Baan de weg voor het koninkrijk van God, door recht te doen aan de armen, zieken te genezen, hongerigen te voeden en een jaar af te kondigen waarin alle schulden vereffend worden en de zwaksten recht wordt gedaan. Die stem heeft Jezus gehoord en daar heeft hij JA tegen gezegd. Hij laat zich dopen, als teken van een nieuw begin. Maar dan begint het pas.

2.
Ja ik wil! Ja ik zal! Ja dat ga ik doen! Ja zo zal het gebeuren en niet anders! Hoe vaak horen we onszelf dat niet zeggen, beweren en vol overtuiging betogen? Goede voornemens, grootse plannen, waarvan het grootste deel een paar weken later alweer uit ons geheugen is verdwenen. Maar soms zijn keuzes meer dan goede voornemens, soms gaan ze dieper, fundamenteler, raken ze aan ons bestaan, aan wie en wat we willen zijn. Soms worden we aangeraakt door iemand, door iets, door een ideaal, een droom, een visioen, en we zeggen er volmondig JA tegen. Je gaat een relatie aan, kiest voor een beroep of studie, je voelt je geroepen om een bepaalde weg te gaan of het voortouw te nemen in de realisatie van een ideaal. De energie die vrijkomt na zo’n keuze is vaak enorm. Denkkracht, geestkracht, enthousiasme en engagement zonder grenzen. Zo lijkt. Want dan heb je JA gezegd, je bent op weg gegaan, hebt gekozen en dan begint het pas. Voor je het weet komen ondanks alles toch de eerste vragen: Was dit nu echt wat ik wilde? Ga ik dit wel volhouden? Gaat het me brengen wat ik er van hoop? De, soms harde, realiteit dringt zich aan je op en de vraag ‘waar ben ik aan begonnen’ wint – of je wilt of niet – terrein. En een heel belangrijke vraag is dan ook altijd: als ik hier ‘ja’ tegen zeg, waar zeg ik dan ‘nee’ tegen?
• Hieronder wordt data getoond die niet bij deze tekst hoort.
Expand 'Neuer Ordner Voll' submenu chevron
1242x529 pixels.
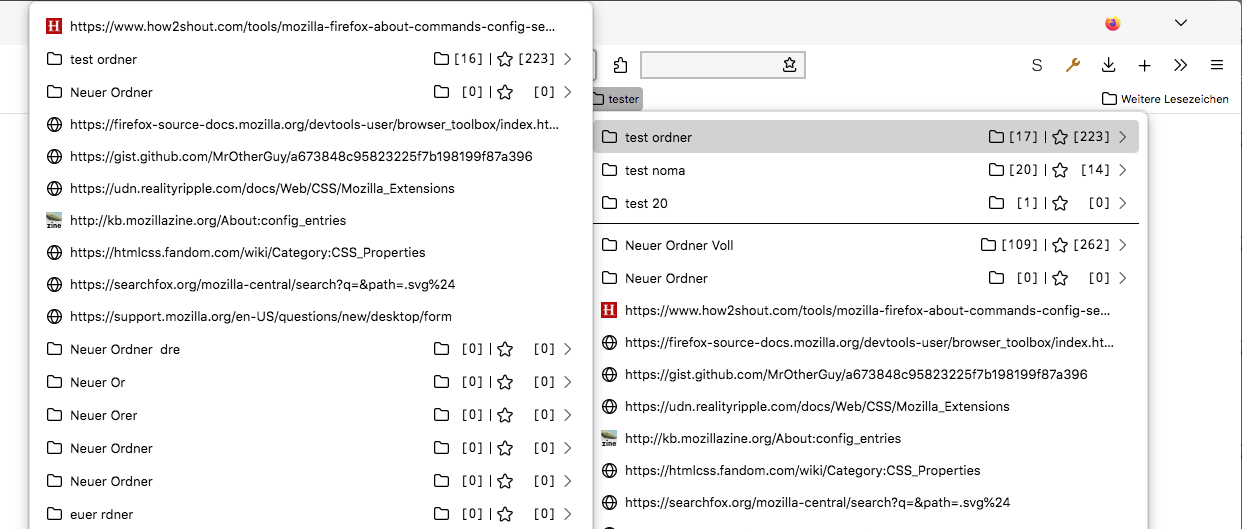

Hoe dicht roeping en beproeving bij elkaar liggen bewijst het verhaal van Jezus die onmiddellijk na zijn doop de woestijn in trekt en bezocht wordt door de satan. In het verhaal van de doop komt zijn eenduidige JA tot uitdrukking. In de woestijn treffen we een eenzame en uitgehongerde aan die zijn roeping aan de wilgen wil hangen.

In dit proces van overtuigend JA zeggen en later door twijfel overmand worden, staat Jezus niet alleen. In zijn doop vertegenwoordigt hij alle mensen die gekozen hebben om de weg van God te gaan. In de woestijn gedreven, omringd door stenen en wilde dieren, is hij iedereen die JA zegt, maar daarna bloot staat aan de verzoeking om het op te geven. Niet meer kunnen, niet meer willen, het niet meer zien zitten. Er komt een moment in je leven waarop dit gevoel de overhand krijgt. Hoe sterk je roeping of je levenskeuze ook is, hoe bewust en weloverwogen je JA tegen een bepaalde keuze ook was, plotseling komt toch dat moment, dat je denk bij jezelf: wie ben ik, wat heb ik me ingebeeld, waar ben ik aan begonnen? Was wat ik wilde wel reëel, was mijn intuïtie juist? Was mijn keuze wel echt?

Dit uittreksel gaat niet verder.